• PROBLEM DESCRIPTION: Starting at the line with "Submit with the" and ending after the line with "Click the table", rewrite that stretch of the material, substituting "Tux" for "penguin" and keeping everything else unchanged.

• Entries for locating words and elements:
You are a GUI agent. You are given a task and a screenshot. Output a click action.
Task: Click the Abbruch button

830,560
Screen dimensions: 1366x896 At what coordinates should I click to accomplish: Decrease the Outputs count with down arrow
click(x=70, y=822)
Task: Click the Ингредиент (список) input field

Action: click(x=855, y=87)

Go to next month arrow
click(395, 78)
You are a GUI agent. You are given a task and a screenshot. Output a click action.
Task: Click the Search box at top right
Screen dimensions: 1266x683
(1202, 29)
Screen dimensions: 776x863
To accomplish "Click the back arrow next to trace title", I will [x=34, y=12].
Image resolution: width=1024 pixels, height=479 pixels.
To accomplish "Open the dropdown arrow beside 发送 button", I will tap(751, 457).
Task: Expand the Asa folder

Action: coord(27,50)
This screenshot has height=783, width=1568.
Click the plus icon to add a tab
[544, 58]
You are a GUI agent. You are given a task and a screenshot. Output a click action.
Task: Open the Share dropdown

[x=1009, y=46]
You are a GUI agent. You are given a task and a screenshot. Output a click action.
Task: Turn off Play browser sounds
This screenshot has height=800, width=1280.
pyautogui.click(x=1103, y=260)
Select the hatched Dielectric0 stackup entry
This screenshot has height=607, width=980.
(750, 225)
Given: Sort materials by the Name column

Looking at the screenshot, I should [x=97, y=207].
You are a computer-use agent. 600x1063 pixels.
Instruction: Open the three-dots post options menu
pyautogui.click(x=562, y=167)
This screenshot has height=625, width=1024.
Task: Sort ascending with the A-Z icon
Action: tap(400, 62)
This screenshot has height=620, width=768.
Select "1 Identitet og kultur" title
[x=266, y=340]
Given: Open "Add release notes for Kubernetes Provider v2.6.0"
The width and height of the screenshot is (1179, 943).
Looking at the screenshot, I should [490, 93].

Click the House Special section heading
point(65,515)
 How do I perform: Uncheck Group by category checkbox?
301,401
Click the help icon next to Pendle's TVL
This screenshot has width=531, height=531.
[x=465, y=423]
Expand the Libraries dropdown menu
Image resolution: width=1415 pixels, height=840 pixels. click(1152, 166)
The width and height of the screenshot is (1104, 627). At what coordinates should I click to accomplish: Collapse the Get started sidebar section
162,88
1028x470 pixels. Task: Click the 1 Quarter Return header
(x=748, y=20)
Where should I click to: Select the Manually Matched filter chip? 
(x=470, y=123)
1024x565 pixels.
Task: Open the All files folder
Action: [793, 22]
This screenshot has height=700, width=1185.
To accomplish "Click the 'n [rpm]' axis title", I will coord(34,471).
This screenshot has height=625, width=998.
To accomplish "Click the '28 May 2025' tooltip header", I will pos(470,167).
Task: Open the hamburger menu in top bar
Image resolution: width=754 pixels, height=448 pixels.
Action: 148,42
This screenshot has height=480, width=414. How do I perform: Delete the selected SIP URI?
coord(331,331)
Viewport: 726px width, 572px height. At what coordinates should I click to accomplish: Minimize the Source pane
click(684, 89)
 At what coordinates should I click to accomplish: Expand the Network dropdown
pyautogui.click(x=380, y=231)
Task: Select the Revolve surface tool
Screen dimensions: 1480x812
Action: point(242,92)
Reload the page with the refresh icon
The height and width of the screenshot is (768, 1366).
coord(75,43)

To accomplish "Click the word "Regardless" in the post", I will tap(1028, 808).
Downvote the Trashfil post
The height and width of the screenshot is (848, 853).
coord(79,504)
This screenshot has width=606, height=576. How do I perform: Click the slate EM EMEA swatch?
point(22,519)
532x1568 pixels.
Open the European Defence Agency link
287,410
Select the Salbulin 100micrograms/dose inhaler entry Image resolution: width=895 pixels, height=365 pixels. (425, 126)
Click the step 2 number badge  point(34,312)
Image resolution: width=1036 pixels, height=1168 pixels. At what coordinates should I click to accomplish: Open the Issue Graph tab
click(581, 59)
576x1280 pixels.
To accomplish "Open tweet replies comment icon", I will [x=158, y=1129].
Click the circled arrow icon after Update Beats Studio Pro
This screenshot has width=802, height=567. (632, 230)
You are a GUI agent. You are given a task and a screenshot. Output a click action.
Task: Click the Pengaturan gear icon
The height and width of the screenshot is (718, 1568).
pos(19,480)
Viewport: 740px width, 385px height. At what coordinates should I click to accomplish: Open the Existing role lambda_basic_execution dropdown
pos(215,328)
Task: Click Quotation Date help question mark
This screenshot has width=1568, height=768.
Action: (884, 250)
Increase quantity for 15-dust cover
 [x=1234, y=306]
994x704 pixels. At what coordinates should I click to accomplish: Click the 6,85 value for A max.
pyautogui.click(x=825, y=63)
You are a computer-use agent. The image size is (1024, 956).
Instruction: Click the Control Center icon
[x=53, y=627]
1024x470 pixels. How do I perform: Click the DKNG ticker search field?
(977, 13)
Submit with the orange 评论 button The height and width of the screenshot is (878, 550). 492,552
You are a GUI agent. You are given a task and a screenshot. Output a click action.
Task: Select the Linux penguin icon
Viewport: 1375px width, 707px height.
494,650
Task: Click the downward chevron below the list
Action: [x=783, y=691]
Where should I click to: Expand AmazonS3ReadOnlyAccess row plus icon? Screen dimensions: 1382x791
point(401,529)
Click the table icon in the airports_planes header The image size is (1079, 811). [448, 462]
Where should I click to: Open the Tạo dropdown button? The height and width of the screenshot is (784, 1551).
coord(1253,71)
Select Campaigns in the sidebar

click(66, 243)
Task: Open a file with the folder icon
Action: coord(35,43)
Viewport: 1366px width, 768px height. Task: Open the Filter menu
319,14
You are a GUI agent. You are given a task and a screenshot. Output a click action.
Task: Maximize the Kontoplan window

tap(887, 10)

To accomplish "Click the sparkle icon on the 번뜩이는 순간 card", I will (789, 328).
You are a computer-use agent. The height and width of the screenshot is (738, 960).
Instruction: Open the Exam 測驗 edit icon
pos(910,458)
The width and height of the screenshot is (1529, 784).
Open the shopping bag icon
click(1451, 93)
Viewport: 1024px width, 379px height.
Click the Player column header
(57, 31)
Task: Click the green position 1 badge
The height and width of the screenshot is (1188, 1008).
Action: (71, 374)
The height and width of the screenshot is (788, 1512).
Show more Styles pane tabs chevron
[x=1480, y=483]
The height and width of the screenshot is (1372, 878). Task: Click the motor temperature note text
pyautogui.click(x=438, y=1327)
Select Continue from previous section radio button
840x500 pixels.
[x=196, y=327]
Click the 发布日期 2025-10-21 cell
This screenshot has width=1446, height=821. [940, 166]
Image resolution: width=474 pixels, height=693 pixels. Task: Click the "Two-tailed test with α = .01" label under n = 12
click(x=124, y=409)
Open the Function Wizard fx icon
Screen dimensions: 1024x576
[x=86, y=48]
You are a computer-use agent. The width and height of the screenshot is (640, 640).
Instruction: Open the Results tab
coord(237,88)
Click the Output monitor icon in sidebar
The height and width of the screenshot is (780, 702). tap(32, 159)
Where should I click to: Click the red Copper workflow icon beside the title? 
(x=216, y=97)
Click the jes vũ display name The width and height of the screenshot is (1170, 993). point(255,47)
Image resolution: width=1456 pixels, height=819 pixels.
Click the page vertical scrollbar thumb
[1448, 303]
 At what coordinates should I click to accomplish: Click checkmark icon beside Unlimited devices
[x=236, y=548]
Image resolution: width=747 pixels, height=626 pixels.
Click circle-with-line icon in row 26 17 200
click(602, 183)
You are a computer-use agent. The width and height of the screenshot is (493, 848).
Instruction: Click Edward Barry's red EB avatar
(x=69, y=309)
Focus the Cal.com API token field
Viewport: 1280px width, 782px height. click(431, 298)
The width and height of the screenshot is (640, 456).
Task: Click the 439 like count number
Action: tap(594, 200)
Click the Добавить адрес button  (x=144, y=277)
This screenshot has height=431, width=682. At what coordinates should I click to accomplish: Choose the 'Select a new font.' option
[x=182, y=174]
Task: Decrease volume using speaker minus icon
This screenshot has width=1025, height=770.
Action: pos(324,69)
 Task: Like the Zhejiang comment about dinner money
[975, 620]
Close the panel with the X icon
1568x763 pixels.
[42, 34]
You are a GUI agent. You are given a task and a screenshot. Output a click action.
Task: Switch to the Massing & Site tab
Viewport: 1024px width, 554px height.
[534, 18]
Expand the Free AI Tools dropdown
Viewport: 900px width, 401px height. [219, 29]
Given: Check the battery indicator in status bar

• SOLUTION:
Submit with the orange 评论 button The height and width of the screenshot is (878, 550). 492,552
You are a GUI agent. You are given a task and a screenshot. Output a click action.
Task: Select the Linux Tux icon
Viewport: 1375px width, 707px height.
494,650
Task: Click the downward chevron below the list
Action: [x=783, y=691]
Where should I click to: Expand AmazonS3ReadOnlyAccess row plus icon? Screen dimensions: 1382x791
point(401,529)
Click the table icon in the airports_planes header The image size is (1079, 811). [448, 462]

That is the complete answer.